* TASK STATEMENT:
Lay out the entries below as a JSON list of strings, one string per line, leaving out blank lines.

* DATA EXTRACT:
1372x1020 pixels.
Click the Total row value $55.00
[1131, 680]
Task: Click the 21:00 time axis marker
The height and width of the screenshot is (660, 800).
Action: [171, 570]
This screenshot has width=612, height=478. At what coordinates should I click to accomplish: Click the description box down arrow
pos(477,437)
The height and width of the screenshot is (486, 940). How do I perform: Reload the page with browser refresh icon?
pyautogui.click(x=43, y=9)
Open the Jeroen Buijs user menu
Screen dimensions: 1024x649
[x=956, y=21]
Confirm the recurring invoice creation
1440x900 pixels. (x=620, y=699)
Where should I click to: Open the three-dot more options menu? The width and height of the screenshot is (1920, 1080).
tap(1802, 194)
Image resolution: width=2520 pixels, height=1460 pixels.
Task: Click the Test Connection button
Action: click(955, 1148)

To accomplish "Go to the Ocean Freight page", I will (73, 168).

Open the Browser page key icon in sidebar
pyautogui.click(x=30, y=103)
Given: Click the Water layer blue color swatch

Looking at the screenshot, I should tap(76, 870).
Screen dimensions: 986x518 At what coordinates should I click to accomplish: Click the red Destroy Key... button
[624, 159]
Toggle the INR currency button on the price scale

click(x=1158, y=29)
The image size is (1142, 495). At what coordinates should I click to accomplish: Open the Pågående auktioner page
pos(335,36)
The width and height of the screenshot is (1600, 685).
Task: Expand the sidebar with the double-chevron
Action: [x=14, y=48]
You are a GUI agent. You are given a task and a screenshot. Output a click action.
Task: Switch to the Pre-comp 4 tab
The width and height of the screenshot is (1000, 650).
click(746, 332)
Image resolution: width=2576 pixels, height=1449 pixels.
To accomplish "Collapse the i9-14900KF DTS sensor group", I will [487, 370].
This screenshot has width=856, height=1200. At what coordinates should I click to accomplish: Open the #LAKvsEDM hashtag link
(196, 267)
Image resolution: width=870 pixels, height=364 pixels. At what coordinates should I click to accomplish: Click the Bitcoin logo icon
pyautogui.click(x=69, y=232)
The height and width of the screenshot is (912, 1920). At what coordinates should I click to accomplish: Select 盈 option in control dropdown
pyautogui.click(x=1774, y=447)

* OUTPUT BELOW:
[
  "1372x1020 pixels.",
  "Click the Total row value $55.00",
  "[1131, 680]",
  "Task: Click the 21:00 time axis marker",
  "The height and width of the screenshot is (660, 800).",
  "Action: [171, 570]",
  "This screenshot has width=612, height=478. At what coordinates should I click to accomplish: Click the description box down arrow",
  "pos(477,437)",
  "The height and width of the screenshot is (486, 940). How do I perform: Reload the page with browser refresh icon?",
  "pyautogui.click(x=43, y=9)",
  "Open the Jeroen Buijs user menu",
  "Screen dimensions: 1024x649",
  "[x=956, y=21]",
  "Confirm the recurring invoice creation",
  "1440x900 pixels. (x=620, y=699)",
  "Where should I click to: Open the three-dot more options menu? The width and height of the screenshot is (1920, 1080).",
  "tap(1802, 194)",
  "Image resolution: width=2520 pixels, height=1460 pixels.",
  "Task: Click the Test Connection button",
  "Action: click(955, 1148)",
  "To accomplish \"Go to the Ocean Freight page\", I will (73, 168).",
  "Open the Browser page key icon in sidebar",
  "pyautogui.click(x=30, y=103)",
  "Given: Click the Water layer blue color swatch",
  "Looking at the screenshot, I should tap(76, 870).",
  "Screen dimensions: 986x518 At what coordinates should I click to accomplish: Click the red Destroy Key... button",
  "[624, 159]",
  "Toggle the INR currency button on the price scale",
  "click(x=1158, y=29)",
  "The image size is (1142, 495). At what coordinates should I click to accomplish: Open the Pågående auktioner page",
  "pos(335,36)",
  "The width and height of the screenshot is (1600, 685).",
  "Task: Expand the sidebar with the double-chevron",
  "Action: [x=14, y=48]",
  "You are a GUI agent. You are given a task and a screenshot. Output a click action.",
  "Task: Switch to the Pre-comp 4 tab",
  "The width and height of the screenshot is (1000, 650).",
  "click(746, 332)",
  "Image resolution: width=2576 pixels, height=1449 pixels.",
  "To accomplish \"Collapse the i9-14900KF DTS sensor group\", I will [487, 370].",
  "This screenshot has width=856, height=1200. At what coordinates should I click to accomplish: Open the #LAKvsEDM hashtag link",
  "(196, 267)",
  "Image resolution: width=870 pixels, height=364 pixels. At what coordinates should I click to accomplish: Click the Bitcoin logo icon",
  "pyautogui.click(x=69, y=232)",
  "The height and width of the screenshot is (912, 1920). At what coordinates should I click to accomplish: Select 盈 option in control dropdown",
  "pyautogui.click(x=1774, y=447)"
]